THE VILLAGE of Broughton Moor has already suffered 40 years of opencast mining and does not need any more, says its parish council chairman.

Cath Ferguson was responding to controversial comments made by Allerdale council’s outgoing director of strategic resources, Nick Fardon.

Mr Fardon said he believed, and experts thought, that opencast mining was the only viable option for the former RNAD armaments depot at Broughton Moor.

Keir Group, which owns the mining rights to the 1,050 acre brownfield site, owned by Allerdale and the county council, said last week that it has expressed an interest in taking on the site. It said shallow coal mining would be part of its initial plan.

It would still need planning permission to mine it.

But Mrs Ferguson, who says her village still bears the scars of opencast, should not be subjected to any more.

She said: “We are devastated that opencast is being talked about again. It has decimated the village over the years.

“We held a parish council meeting this week and it was unanimous. The village does not want, or need, opencast.

“I have been involved in the ideas to redevelop that brownfield site for more than 10 years.

“I’ve been round there with politicians, I’ve seen consultants and experts appointed, think tanks, shadow think tanks to talk about its future created - and we’re back here, at open cast.

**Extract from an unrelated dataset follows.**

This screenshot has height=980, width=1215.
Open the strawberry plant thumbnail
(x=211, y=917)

“It’s all very well to say it is the only option, but it’s a short-term fix, with long-term consequences, for the site.

“Let’s bust this myth that it’ll create jobs. We know from experience that these companies bring their own staff in. They may have employed one or two labourers from the village, but that’s been it.

“If mining goes ahead, they’re not just going to take a bit of it, they’re going to mine it all. Apparently, in some places, there’s coal 200 feet down.

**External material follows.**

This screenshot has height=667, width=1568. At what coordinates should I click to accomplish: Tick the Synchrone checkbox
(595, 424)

“That means after several years of mining, the land has to settle for 15 to 20 years, and in some cases can’t be built on for 25 years.

“How is that developing Broughton Moor?”

Allerdale and the county councils said the future of the depot had not been decided, but nothing had been ruled out.

A spokesman said no decision had been made about mining but they did not accept that coal extraction was the only option.

He added that people rightly expected the development of Derwent Forest should bring maximum value and benefits and protect their interests as taxpayers.

Mrs Ferguson said: “Last year, I was told by the portfolio holder that coal extraction would happen “over her dead body”. She’s not in that job any more. If they haven’t ruled anything in or out, they need to know that coal mining would be a tragic waste for the area.”